● Job A
In the excerpt on getting a Ph.D., what was Einstein's dissertation calculation meant to estimate?
● Job B
List every requirement that the excerpt on getting a Ph.D. says most schools set on paper.

● Excerpt to read
======

At best a handful of chemists remember what Einstein's Ph.D. was in.

Einstein's Ph.D. dissertation was a principled calculation meant to estimate Avogadro's number. He got it wrong. By a factor of 3.

He still got a Ph.D.

A Ph.D. is a small but significant contribution to human knowledge.

Impact is something students should aim for over a lifetime of research.

Making a big impact with a Ph.D. is about as likely as hitting a bullseye the very first time you've fired a gun.

Once you know how to shoot, you can keep shooting until you hit it.

Plus, with a Ph.D., you get a lifetime supply of ammo.

Some advisors can give you a list of potential research topics. If they can, pick the topic that's easiest to do but which still retains your interest.

It does not matter at all what you get your Ph.D. in.

All that matters is that you get one.

It's the training that counts--not the topic.

Miss the real milestones

Most schools require coursework, qualifiers, thesis proposal, thesis defense and dissertation. These are the requirements on paper.

======

● Material

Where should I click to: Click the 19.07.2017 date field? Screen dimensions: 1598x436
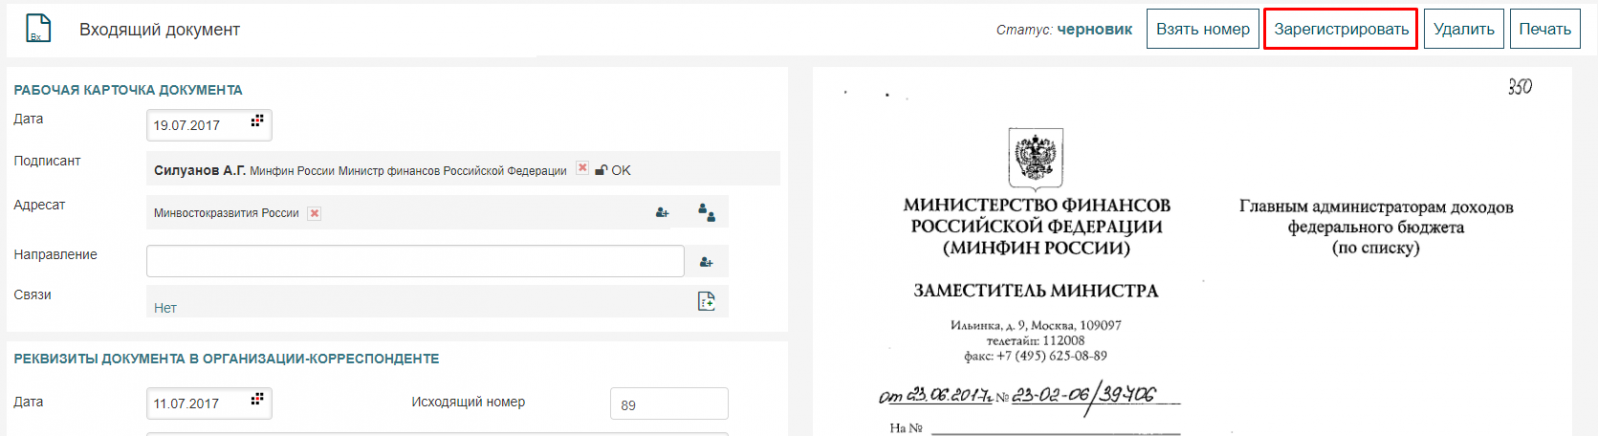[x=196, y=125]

======

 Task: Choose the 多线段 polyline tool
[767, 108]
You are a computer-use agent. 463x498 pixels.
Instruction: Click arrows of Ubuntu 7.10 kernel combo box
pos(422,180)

======

● Final answer A
Avogadro's number.

● Final answer B
Coursework, qualifiers, thesis proposal, thesis defense, dissertation